Senza più maggioranza, Draghi va avanti solo per il suo prestigio

- di: Diego Minuti
 
Cosa resta a Mario Draghi, da presidente del Consiglio, oltre al suo prestigio personale?  Poco o nulla. Il voto di ieri sulla capienza dei bus turistici (un argomento che, interessando solo la categoria, ha un impatto sull'opinione pubblica pari allo zero) era assolutamente marginale rispetto ai grandi temi di cui si occupa un Parlamento, ma ha dato l'occasione per creare una nuova maggioranza che sarà stata pure legata alla contingenza, ma che sancisce l'evaporazione della coalizione di governo. 

Si potrebbe, anzi, dire che la maggioranza si è spappolata perché se - come hanno fatto i seguaci di Matteo Renzi - voti un emendamento di Fratelli d'Italia non lo fai anche perché lo ritieni meritevole del tuo appoggio, ma solo per creare ulteriori problemi al governo, anche se il vero obiettivo sembra essere Draghi ed un suo possibile futuro al Quirinale.  E' di tutta evidenza che il voto non è stato sul merito dell'emendamento, ma squisitamente politico per fini e obiettivi che sono ben chiari solo a Matteo Renzi ed ai suoi più collaudati sodali, che evidentemente condividono ogni mossa del capo. Ma, se si guarda con attenzione alle dinamiche politiche degli ultimi mesi, la mossa di Renzi di smarcarsi dalla coalizione di governo è figlia non della certezza di calamitare il consenso, ma al contrario della debolezza di una condizione oggettivamente anomala: forte (ancora) in parlamento, dopo avere scippato al Pd un congruo numero di deputati e senatori; praticamente inesistente nel Paese (galleggiando intorno al 2 per cento).  Che poi è lo stesso Paese che lo ha osannato sino all'avventura del referendum e che ora stenta a capirne la linea, vedendolo qualcosa a metà tra un politico che cerca una ricollocazione nello scenario generale e un soggetto molto vicino a essere un transfuga.  

Siamo sicuri, conoscendo la furbizia animalesca dell'uomo, che Renzi, con le attività collaterali a quella di senatore, si muova ancora abbondantemente entro il perimetro delle leggi.

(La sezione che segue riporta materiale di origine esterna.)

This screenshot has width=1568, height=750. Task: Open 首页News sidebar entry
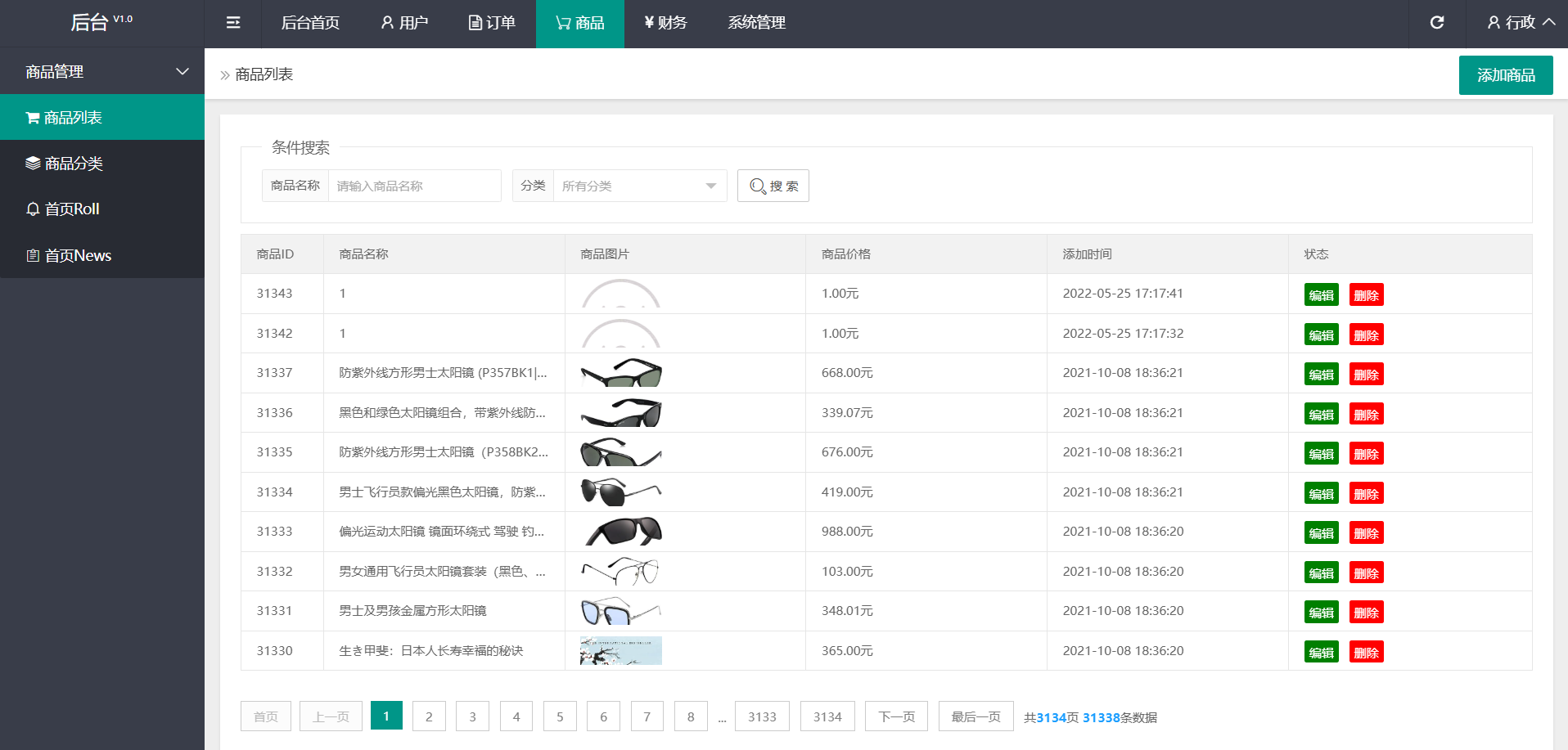point(78,256)
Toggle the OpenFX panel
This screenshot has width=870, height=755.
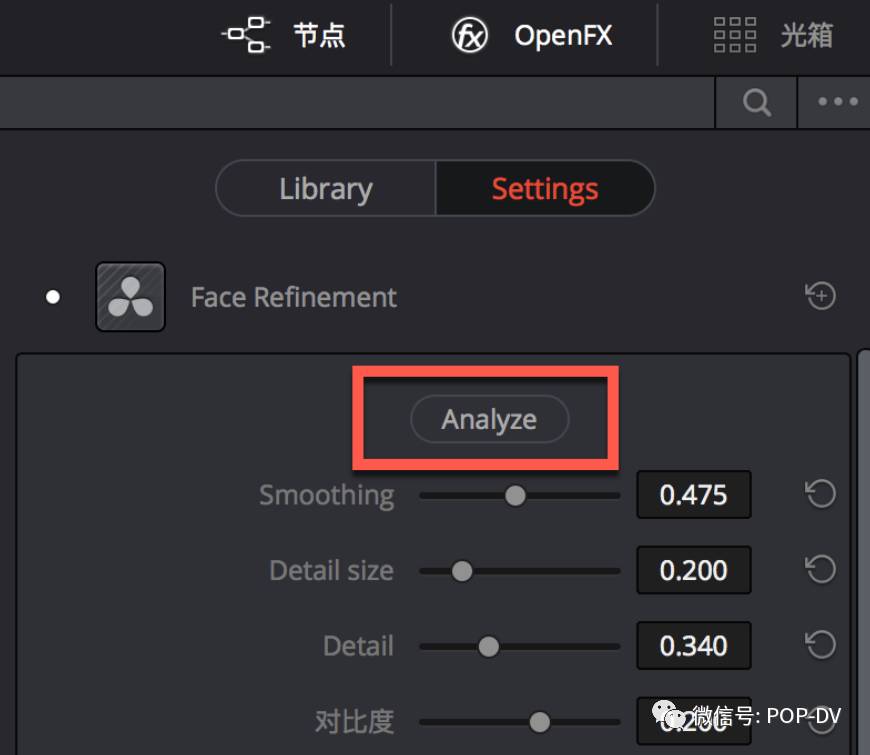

Ma certo fa sensazione vederlo capitalizzare il suo passato, che però è ancora è il suo presente. 

Tony Blair - spesso tirato in ballo parlando del Renzi conferenziere a pagamento - ha fatto fruttare i suoi trascorsi a Downing Street, ma solo molto dopo essere uscito, veramente, dalla politica. Perché puoi parlare di argomenti e tematiche, a patto che non interagiscono con il ruolo di parlamentare, facendo sospettare che ogni tuo intervento possa essere condizionato da elementi e fattori esterni. E ci fermiamo qui.

Ribadiamo che non è un problema di leggi o non leggi, ma di opportunità. 

La domanda che invece è lecito porsi è se i parlamentari di Italia Viva - transitati nella creatura renziana dopo essere stati eletti nel Partito democratico - condividano la deriva di centrodestra imposta dal senatore di Rignano alla sua formazione politica. Le conversioni sulla via di Damasco fanno notizia se episodiche, ma se, come nel caso di Italia Viva, sono un fenomeno di massa appare difficile attribuirvi un valore politico, ritenendo invece che dietro ci sia una motivazione di opportunismo. Perché, candidandoti con un partito di sinistra o riformista come il Pd, ne accetti le connotazioni politico-ideologiche. Come poi si possa passare armi e bagagli al centrodestra, trovandosi accanto partiti dichiaratamente anti-sinistra resta un mistero. Buffo, come l'avrebbe definito Dario Fo.